_Reading passage_:
Targeted Capture-Based Sequencing
Subjects had a tumor and blood sample (as a matched normal) sequenced using MSK-IMPACT, a FDA-authorized hybridization capture-based next-generation sequencing assay encompassing all protein-coding exons of 341, 410, or 468 cancer-associated genes (Supplementary Table 3). MSK-IMPACT is validated and approved for clinical use by New York State Department of Health Clinical Laboratory Evaluation Program and is used to sequence cancer patients at Memorial Sloan Kettering. Genomic DNA is extracted from de-paraffinized formalin fixed paraffin embedded (FFPE) tumor tissue and patient matched blood sample, sheared and DNA fragments were captured using custom probes44.
The blood samples in the serial sampling cohort that were obtained for repeat CH testing were sequenced using a comparable capture-based custom panel using 163 genes implicated in myeloid pathogenesis, which included the most commonly mutated genes in our MSK-IMPACT study, with the exception of ATM. The median sequencing depth was 665X (range=111-1987X) which was comparable to that obtained in the blood using MSK-IMPACT. For all subsequent analyses using the serial sampling cohort we only considered mutations that were present in both the initial and follow-up panel.

_Source material_:
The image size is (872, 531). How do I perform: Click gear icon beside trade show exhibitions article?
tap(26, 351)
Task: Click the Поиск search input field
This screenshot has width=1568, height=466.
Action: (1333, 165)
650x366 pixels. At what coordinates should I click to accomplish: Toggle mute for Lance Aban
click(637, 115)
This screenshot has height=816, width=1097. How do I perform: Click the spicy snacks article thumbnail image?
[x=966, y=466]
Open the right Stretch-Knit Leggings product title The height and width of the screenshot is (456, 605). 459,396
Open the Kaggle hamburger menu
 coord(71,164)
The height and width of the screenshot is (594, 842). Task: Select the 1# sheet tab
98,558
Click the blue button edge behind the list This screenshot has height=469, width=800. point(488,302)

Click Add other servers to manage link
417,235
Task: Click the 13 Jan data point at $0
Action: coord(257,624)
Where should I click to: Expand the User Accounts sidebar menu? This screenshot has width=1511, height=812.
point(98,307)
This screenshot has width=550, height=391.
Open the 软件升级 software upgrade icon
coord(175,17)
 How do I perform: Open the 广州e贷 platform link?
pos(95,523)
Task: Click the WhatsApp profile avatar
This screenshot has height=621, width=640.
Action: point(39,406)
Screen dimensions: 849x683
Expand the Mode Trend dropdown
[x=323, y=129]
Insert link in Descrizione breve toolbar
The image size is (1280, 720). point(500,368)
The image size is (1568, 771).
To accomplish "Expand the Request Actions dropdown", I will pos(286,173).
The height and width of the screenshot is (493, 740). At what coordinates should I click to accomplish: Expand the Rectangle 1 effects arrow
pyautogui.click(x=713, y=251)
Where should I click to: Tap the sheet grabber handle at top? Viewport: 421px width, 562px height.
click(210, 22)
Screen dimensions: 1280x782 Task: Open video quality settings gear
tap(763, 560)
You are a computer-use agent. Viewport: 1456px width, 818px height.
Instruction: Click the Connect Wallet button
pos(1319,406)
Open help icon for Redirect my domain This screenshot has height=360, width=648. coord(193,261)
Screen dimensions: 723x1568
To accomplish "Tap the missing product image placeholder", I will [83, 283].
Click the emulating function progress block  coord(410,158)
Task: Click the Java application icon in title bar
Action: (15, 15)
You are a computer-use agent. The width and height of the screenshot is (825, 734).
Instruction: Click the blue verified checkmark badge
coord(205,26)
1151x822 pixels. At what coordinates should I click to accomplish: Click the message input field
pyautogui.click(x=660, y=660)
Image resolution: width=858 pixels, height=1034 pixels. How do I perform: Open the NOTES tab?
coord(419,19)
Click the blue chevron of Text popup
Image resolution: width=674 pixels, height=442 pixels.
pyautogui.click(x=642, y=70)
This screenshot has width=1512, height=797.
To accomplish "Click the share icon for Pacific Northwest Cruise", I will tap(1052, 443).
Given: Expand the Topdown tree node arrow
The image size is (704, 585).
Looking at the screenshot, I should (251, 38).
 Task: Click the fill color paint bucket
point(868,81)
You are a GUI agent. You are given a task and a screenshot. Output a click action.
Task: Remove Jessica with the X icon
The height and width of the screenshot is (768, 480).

_Work request A_:
In the passage on targeted capture-based sequencing, what was the median sequencing depth of the custom panel used for the serial sampling cohort?
_Work request B_:
Which gene counts does the passage on targeted capture-based sequencing give for the versions of the MSK-IMPACT assay?

_Answer space A_:
665X (range 111-1987X)

_Answer space B_:
341, 410, and 468 cancer-associated genes